Lella Cuberli has mostly been heard on disc in Mozart, having
been chosen for major roles in all three of Daniel Barenboim’s Berlin
cycle of the Da Ponte operas: Donna Anna, in "Don Giovanni",
the Countess in "Figaro" and Fiordiligi in "Così
fan tutte". She also sang Giunia in Silvain Cambreling’s recording
of "Lucio Silla". Her principal non-Mozartian appearance was
the soprano part in Herbert von Karajan’s last recording of the Beethoven
"Missa Solemnis". In every case her performance has been considered
one of the strong points of the set.
And yet it was in the pre-Verdian Italian school –
Rossini, Bellini and Donizetti – that she first made her mark. In spite
of her name, which she acquired by marriage anyway (she was born Miss
Terrell), she hails from Austin in Texas, but Italians took her to their
hearts and in the first years since she won a major competition in 1975
it seemed she was the answer to a prayer, the long-needed soprano able
to cope effortlessly with the virtuoso writing, but also the long legato
lines, of the bel canto school.
Yet it didn’t quite work out like that, and nobody
seems to know quite why.

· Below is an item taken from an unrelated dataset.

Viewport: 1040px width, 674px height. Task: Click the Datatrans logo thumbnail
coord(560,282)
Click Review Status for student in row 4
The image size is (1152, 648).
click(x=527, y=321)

This disc has an essay by one of Italy’s most
knowledgeable writers on voices and singing, Rodolfo Celletti (translated
into good English), which points out that, though she has performed,
occasionally and almost by chance, Lucia di Lammermoor, Violetta and
Mimì, she has been called on above all to present a wide range
of little-known operas, oratorios, masses and concert works. Perhaps
she prefers it that way, for hers is not a rabble-rousing art. In all
of the arias on this disc, many of them recording premières in
1983, she demonstrates a voice which is even and easy right through
its range, as able to spin a long legato line as to negotiate the most
virtuoso roulades. In fast music she is well able to differentiate between
what has to be kept mellifluous and what has to be brilliant. She is
careful over words, always placing them so that they are present and
"felt", but are not permitted to break the beauty of the musical
line; this is also true of the recitatives which are certainly not inexpressive,
but one feels that it would be against her aesthetic ideals to pitch
in dangerously in the Callas manner, risking the odd scream or two.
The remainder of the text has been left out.